WHAT THIS TASK INVOLVES:
Write the next part of the tender-writing guide below, picking up right after its final line.

TEXT SHOWN:
Case Studies: How to Present Evidence
A strong case study follows the STAR format:
- Situation — Context and client challenges
- Task — What you were commissioned to do
- Action — What you specifically did (method, team, tools)
- Result — Measurable outcomes (data, KPIs, testimonials)
Example:
"When [Local Authority] needed to [requirement similar to this tender], we deployed a team of [X] specialists led by [named person]. Over [timeframe], we implemented [specific approach], resulting in [measurable outcome]. The client commented: '[testimonial relevant to evaluation criteria].' This approach is directly applicable to your requirement for [specific tender requirement]."
Keep case studies:
- Relevant — Choose examples that match the tender requirements
- Recent — Ideally within the last 3-5 years
- Measurable — Include data: percentages, cost savings, time reductions
- Referenced — Name the client (with permission) or describe anonymously
Social Value in Tender Writing
Since PPN 06/20, social value carries a minimum 10% weighting in central government contracts. Many local authorities weight it even higher.
Address the Social Value Model themes:
- COVID-19 recovery — Supporting communities and local economies
- Tackling economic inequality — Employment, skills, supply chain opportunities
- Fighting climate change — Environmental sustainability commitments
- Equal opportunity — Diversity, inclusion, accessibility
- Wellbeing — Community health and cohesion
Be specific: "We will offer 2 apprenticeship positions to local residents within 6 months of contract start" beats "We are committed to local employment."
Common Tender Writing Mistakes
- Starting too late — Quality responses need time. Start the moment you receive the ITT.
- Writing in isolation — Get input from delivery teams, not just bid writers.
- Ignoring feedback — If you've bid before and lost, address the feedback from your debrief.

RECORDS PROVIDED:

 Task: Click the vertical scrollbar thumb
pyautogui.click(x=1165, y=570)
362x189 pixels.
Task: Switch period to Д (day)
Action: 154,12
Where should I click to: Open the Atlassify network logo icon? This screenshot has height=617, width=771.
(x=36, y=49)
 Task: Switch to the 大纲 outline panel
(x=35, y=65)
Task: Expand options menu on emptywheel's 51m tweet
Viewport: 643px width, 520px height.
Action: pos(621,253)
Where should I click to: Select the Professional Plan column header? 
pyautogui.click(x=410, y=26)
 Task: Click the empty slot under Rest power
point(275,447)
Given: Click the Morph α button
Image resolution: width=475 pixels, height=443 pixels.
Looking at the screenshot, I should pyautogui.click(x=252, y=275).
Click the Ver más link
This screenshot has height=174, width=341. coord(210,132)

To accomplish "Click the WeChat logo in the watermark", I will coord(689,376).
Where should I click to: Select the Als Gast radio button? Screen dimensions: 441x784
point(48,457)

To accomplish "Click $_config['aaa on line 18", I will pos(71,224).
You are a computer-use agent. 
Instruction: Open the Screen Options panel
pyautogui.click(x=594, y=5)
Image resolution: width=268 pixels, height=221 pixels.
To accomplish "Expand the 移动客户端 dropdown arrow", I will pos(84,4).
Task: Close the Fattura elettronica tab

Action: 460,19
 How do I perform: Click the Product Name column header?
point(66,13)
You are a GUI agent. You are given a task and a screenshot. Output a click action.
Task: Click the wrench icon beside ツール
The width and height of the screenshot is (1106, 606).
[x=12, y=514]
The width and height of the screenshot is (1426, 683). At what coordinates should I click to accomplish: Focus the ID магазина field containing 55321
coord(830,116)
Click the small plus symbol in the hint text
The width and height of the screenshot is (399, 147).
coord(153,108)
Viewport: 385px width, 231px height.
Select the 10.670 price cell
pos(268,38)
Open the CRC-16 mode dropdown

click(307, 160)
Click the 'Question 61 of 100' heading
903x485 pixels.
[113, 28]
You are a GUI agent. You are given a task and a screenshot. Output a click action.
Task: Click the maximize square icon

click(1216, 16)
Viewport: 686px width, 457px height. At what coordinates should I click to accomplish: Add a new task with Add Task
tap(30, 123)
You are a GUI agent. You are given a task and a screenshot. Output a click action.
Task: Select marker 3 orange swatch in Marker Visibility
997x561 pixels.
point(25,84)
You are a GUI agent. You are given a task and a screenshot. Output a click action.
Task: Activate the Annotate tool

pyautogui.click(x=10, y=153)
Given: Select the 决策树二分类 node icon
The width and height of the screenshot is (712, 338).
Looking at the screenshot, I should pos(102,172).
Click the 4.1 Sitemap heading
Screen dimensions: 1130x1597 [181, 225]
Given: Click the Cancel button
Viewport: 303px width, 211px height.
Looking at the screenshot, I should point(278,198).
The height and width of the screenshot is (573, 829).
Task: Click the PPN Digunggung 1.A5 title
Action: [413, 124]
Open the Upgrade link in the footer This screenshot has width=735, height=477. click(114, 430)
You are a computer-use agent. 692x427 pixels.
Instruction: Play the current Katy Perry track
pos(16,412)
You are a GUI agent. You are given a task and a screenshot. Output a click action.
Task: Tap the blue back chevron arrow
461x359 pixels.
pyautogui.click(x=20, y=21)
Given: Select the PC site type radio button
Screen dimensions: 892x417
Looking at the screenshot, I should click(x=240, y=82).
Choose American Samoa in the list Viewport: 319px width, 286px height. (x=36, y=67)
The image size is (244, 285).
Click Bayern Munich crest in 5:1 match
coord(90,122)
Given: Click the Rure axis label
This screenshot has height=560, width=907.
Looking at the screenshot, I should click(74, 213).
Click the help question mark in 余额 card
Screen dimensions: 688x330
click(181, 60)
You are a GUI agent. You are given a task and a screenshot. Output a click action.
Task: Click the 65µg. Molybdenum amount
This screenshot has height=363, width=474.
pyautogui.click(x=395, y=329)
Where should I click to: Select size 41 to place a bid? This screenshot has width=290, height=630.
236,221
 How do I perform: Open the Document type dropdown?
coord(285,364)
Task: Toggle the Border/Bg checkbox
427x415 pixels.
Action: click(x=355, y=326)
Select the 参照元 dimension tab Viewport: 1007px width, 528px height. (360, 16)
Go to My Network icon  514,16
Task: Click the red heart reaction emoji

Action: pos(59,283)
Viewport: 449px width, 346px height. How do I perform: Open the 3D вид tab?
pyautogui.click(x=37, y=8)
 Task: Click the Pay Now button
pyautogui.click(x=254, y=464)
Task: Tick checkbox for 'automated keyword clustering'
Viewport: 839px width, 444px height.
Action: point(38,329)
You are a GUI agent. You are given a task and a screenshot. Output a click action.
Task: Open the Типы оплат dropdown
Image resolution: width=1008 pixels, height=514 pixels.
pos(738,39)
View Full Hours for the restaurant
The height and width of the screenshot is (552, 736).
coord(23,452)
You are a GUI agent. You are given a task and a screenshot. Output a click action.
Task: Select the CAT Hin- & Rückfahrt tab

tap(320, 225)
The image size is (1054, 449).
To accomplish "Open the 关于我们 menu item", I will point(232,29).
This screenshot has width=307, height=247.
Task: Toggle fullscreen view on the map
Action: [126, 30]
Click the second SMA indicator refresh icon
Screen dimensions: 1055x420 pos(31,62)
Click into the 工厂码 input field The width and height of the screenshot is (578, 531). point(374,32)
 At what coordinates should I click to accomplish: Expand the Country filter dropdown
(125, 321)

SOLVED EXERCISE:
- Over-promising — Commitments in your tender become contractual obligations. Only promise what you can deliver.
- Poor proofreading — Typos, inconsistencies, and formatting errors undermine credibility.
- Missing the point — Answering what you think they should have asked, not what they actually asked.
- Recycling old content — Previous responses need adapting to the specific requirements. Evaluators can spot generic, recycled content.
Tools for Better Tender Writing
Professional bid teams use technology to improve quality and efficiency:
- Tender software — Manage the end-to-end process from opportunity to submission
- Bid writing software — AI-assisted first drafts and content suggestions
- Content libraries — Searchable repositories of approved answers and case studies
- Compliance checkers — Automated verification of word counts, mandatory requirements, and formatting
- Collaboration platforms — Real-time multi-author editing with version control
Frequently Asked Questions
How long should a tender response be? Always match the buyer's requirements. If they specify word counts, stay within them. If no limit is given, aim for comprehensive but concise — typically 500-2,000 words per scored question depending on weighting and complexity.
Should I include information they haven't asked for? Generally no. Stick to answering the questions asked. Additional unrequested information is usually not scored and may indicate you haven't understood the requirements.
How do I handle questions about experience I don't have? Focus on transferable experience from related sectors. Demonstrate understanding of the requirement and explain how your existing capabilities apply. If you truly can't meet a mandatory requirement, reconsider whether to bid.
When should I use subcontractors? When you can't meet specific requirements alone. Be transparent about subcontracting arrangements and demonstrate how you'll manage the supply chain. Under Procurement Act 2023, buyers cannot unreasonably restrict subcontracting.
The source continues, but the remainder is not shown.